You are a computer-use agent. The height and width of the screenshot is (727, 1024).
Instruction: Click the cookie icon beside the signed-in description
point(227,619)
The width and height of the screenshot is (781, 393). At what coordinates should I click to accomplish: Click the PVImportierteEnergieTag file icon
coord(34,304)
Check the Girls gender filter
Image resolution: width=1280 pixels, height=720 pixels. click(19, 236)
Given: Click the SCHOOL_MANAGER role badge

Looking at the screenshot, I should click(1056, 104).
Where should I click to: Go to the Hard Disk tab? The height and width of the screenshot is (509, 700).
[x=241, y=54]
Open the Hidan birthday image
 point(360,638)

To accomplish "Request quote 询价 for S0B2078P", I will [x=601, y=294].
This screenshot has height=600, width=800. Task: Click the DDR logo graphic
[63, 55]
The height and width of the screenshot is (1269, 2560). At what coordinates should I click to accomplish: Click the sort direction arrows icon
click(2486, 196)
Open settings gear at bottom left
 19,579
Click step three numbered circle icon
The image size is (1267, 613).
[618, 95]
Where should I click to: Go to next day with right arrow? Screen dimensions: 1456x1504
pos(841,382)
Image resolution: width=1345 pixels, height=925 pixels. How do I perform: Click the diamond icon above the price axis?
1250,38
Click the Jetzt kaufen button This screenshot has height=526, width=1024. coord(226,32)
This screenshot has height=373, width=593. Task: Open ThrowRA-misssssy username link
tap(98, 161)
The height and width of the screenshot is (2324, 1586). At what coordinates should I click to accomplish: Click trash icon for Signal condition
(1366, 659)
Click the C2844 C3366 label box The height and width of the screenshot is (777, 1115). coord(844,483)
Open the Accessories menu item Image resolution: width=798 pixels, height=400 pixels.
★ ★ ★ ★ ★ ★ ★
WHAT THE EXERCISE ASKS
Please change every "icon" in the entries above to "symbol" and write all the entries out again, leaving everything else as it is.

FINISHED ANSWER
You are a computer-use agent. The height and width of the screenshot is (727, 1024).
Instruction: Click the cookie symbol beside the signed-in description
point(227,619)
The width and height of the screenshot is (781, 393). At what coordinates should I click to accomplish: Click the PVImportierteEnergieTag file symbol
coord(34,304)
Check the Girls gender filter
Image resolution: width=1280 pixels, height=720 pixels. click(19, 236)
Given: Click the SCHOOL_MANAGER role badge

Looking at the screenshot, I should click(1056, 104).
Where should I click to: Go to the Hard Disk tab? The height and width of the screenshot is (509, 700).
[x=241, y=54]
Open the Hidan birthday image
 point(360,638)

To accomplish "Request quote 询价 for S0B2078P", I will [x=601, y=294].
This screenshot has height=600, width=800. Task: Click the DDR logo graphic
[63, 55]
The height and width of the screenshot is (1269, 2560). At what coordinates should I click to accomplish: Click the sort direction arrows symbol
click(2486, 196)
Open settings gear at bottom left
 19,579
Click step three numbered circle symbol
The image size is (1267, 613).
[618, 95]
Where should I click to: Go to next day with right arrow? Screen dimensions: 1456x1504
pos(841,382)
Image resolution: width=1345 pixels, height=925 pixels. How do I perform: Click the diamond symbol above the price axis?
1250,38
Click the Jetzt kaufen button This screenshot has height=526, width=1024. coord(226,32)
This screenshot has height=373, width=593. Task: Open ThrowRA-misssssy username link
tap(98, 161)
The height and width of the screenshot is (2324, 1586). At what coordinates should I click to accomplish: Click trash symbol for Signal condition
(1366, 659)
Click the C2844 C3366 label box The height and width of the screenshot is (777, 1115). coord(844,483)
Open the Accessories menu item Image resolution: width=798 pixels, height=400 pixels.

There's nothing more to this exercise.